Passing or not passing tax reform is one thing. Not getting a clean bill to raise the debt ceiling or authorize spending beyond the fiscal year end of September 30 is another. In a perverse way, the hurricane made life just a bit easier for the Republican leadership. One of the first issues Congress will confront is the need to provide emergency funding for victims of the hurricane. If you can remember back to Superstorm Sandy, southern conservatives balked at approving relief, creating a lot of anger and angst among Northeast Senators and Representatives. One of the most vocal back then was Senator Ted Cruz of Texas. No doubt he will be one of the strongest proponents this time around, and you can be sure that he will be pressed to account for every dollar he requests by those representing the Northeast. That’s the way politics is played today. The public, however, is almost certain to be turned off if this childish behavior persists. If it gets out of hand, it is hard to imagine that the subsequent spanking the public and media dish out to all sides won’t lessen the desire to continue the bickering as the budget and debt ceiling debates begin.

Thus, the business news is all pretty good.
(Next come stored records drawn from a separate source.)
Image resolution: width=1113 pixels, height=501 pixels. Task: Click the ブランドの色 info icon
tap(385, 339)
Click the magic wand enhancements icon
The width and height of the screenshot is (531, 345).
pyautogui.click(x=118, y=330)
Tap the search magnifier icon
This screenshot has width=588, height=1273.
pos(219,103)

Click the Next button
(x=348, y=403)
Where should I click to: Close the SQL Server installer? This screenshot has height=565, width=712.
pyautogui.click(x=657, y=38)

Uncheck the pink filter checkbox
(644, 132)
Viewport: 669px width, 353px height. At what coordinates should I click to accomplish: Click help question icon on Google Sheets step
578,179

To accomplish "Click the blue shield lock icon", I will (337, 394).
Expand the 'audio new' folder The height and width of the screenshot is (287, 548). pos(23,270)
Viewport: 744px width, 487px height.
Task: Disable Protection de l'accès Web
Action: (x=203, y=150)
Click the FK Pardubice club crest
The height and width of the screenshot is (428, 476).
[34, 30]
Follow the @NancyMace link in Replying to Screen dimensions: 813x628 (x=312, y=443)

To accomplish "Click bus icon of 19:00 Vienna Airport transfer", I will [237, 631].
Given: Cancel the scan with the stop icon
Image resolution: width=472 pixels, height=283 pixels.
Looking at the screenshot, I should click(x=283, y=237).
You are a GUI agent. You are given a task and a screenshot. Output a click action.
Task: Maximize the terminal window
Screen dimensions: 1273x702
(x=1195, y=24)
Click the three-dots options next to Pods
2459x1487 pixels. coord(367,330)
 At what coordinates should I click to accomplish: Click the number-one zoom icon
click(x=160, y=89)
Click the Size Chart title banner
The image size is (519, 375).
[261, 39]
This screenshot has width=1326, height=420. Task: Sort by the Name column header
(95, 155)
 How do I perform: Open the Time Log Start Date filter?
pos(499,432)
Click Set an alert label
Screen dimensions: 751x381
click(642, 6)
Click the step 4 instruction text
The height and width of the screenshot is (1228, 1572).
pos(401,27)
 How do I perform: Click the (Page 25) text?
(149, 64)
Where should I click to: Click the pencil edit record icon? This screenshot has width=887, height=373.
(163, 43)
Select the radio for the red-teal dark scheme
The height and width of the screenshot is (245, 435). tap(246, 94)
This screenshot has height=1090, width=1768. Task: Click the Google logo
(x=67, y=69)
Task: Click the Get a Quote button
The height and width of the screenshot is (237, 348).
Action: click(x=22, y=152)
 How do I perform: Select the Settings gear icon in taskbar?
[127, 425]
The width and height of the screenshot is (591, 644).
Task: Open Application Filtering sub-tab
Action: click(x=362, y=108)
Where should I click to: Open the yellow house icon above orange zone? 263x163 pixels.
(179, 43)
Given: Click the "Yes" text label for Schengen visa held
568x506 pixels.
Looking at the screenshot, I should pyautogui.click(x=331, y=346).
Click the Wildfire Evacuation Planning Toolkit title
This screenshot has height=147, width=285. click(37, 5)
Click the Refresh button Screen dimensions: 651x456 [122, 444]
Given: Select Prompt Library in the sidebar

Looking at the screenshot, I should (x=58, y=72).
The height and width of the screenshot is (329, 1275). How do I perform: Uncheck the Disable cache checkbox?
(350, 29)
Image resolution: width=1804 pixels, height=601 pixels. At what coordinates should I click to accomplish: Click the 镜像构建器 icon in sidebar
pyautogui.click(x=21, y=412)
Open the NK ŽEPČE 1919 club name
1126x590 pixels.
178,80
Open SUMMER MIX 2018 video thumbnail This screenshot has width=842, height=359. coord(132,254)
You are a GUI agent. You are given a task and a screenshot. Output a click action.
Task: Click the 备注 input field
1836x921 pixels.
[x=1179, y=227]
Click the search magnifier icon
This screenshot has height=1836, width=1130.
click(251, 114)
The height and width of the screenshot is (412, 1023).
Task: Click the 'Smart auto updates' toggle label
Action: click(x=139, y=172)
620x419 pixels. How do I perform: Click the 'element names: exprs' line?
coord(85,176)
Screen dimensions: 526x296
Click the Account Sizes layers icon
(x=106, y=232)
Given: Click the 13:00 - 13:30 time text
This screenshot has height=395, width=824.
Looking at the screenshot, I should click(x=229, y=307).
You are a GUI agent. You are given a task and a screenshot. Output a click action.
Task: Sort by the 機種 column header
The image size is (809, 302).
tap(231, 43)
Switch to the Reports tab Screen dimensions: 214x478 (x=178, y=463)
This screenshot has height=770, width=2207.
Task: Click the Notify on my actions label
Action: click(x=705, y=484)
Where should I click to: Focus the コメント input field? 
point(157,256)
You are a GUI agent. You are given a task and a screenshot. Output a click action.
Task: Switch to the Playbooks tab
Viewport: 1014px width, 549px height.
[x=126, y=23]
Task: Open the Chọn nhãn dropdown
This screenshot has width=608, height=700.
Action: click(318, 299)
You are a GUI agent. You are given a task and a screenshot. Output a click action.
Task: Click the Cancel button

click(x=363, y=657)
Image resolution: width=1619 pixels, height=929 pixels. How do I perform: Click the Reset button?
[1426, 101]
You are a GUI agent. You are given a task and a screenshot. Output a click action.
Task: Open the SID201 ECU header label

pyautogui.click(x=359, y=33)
Harvey is a disruption, but one whose pain will pass in time. Washington is the wild card, both for September and beyond. This market would like well-crafted tax reform, but doesn’t need it to continue to climb upwards. Perversely, 2% growth allows slow and steady progress without the threat of overheating. It almost seems we could live in that world indefinitely. Washington, therefore, doesn’t have to improve our lot, it just must avoid disrupting it. I suspect we are likely to see some volatility in September associated with what goes on, good or bad in Washington. Once we see a budget and the debt ceiling is raised, the risks decline significantly. Tax reform or infrastructure spending would be nice plusses, but since they are not discounted today, they won’t be big minuses if nothing happens.

Today, Gloria Estefan is 60. Barry Gibb of the Bee Gees is 71. Lily Tomlin turns 78.